中谷と、どんな講義が行われるんだろうね、などと話していると、ドアが開いて、スーツ姿の初老男性が入ってきてホワイト・ボードの前に立った。
「みなさん、お忙しい中をようこそいらっしゃいました」男性がわたし達に向かって口を開く。どうやら、この人が講師らしい。「ここへいらしたということは、みなさんも魔法についてお知りになりたいからだと思います。結論から申しますと、魔法は誰でも身につけることが出来ます。けれど、そのためには基礎となる知識が必要です。本日は、基礎の基礎のそのまた基礎をご説明したいと思います。どうぞ、最後までお聴き願いますようお願いします」
「いよいよ始まるね」中谷はわたしの耳元でそっとささやいた。
講師は軽くコホンと咳払いをすると、
「まず、わたし達とそれを取り巻く世界について考え方を改める必要があります。すべての物質は原子で出来ていることはご存じでしょう。その原子もまた、原子核を中心に電子が回って形成されています。原子核も陽子と中性子が組み合わさったものです。陽子や中性子はクォークというものから成っています。こうしたものを素粒子と呼びます」
「なんか、物理の話を始めたよ」わたしは小声で中谷に言う。
「あたし、物理は苦手だったんだよね」中谷はめんどくさそうに溜め息をついた。
講師の話は淡々と続く。
「では、素粒子とはいったいなんでしょうか。

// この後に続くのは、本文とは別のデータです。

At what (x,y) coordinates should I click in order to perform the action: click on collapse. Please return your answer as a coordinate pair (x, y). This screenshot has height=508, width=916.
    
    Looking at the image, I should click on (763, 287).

皆さんの中には、それらが丸い粒であるというイメージがおありでしょう。けれど、実際にはそうではありません。例えば電子。これは限りなく小さな素粒子で、中身のない存在であるとされています。また、素粒子は粒子と波と両方の性質を持っています。つまり、これらは振動するエネルギーなのです。こうした学問を量子物理学と言います」
「言ってることわかる?」と中谷。
「さっぱり」わたしはあきらめたように首を振る。
「つまるところ、わたし達も、そして宇宙そのものもエネルギーで出来ている、ということになるわけです。こうした学問を量子物理学と言います。素粒子のレベルでは、日常的に起こりえないことが起こります。たとえば、複数の素粒子が1つに重なり合ったり、物質を通り抜けたりするのです。中でも不可解なのが、『量子もつれ』と呼ばれる現象です。これは、2つの関連性を持った素粒子同士が互いに影響し合うというものです。たとえば、片方が右回りにスピンしていたとします。このとき、もう片方は必ず左回りにスピンするのです。奇妙なのは、双方には情報を伝達する媒体がないという事実です。ケータイ電話を例に挙げて説明すれば、両者の間には『電波』という媒体が必要ですね。けれど、量子もつれにはそれがないのです。この2つの素粒子はどんなに離れていても――たとえ、銀河の果てとは手まで離しても――瞬時にして情報が伝わります。これは光速を超えているということであり、一般相対性理論の『あらゆる物質は光速を超えられない』という理論に反するものであります……」
「ますますわからなくなってきちゃった」中谷がつぶやく。「魔法の方が簡単に思えるくらいよ」
「相対性理論って、アインシュタインでしょ? じゃあ、アインシュタインが間違ってたってこと?」天才と呼ばれるアインシュタインが間違いを犯すことなど、あり得るのだろうか。
「さい、こうした不思議な特性を持つ量子ですが、さらに不思議なことがあります。それは、人間の意識が素粒子の振る舞いに影響を与えるということです。有名な二重スリットの実験がありますね。光子が粒であるならば、二重スリットを通り抜けとあと、その向こうの壁には2本の線状の跡が残るはずです。ところが、実際には多数の干渉模様が表れました。これは、光子が波であることを示すものです。ところが、『観察』をやめると、2本の線状跡が生じました。こちらは粒であることを示すものです。つまり、人間が観察をしているかいないかによって、素粒子は振る舞いを変えるのです」
ここまで聴いていて、わたしはすっかり頭が混乱してしまい、パニックになりかけていた。
「中谷、もうだめ。これ以上話を聞いていたら、頭が破裂するかも」
すると中谷も、
「そうね。あたしももう限界。魔法なんか使えなくたっていいから、帰ろうっか?」
わたしと中谷は、そっと立ち上がり、部屋を出て行った。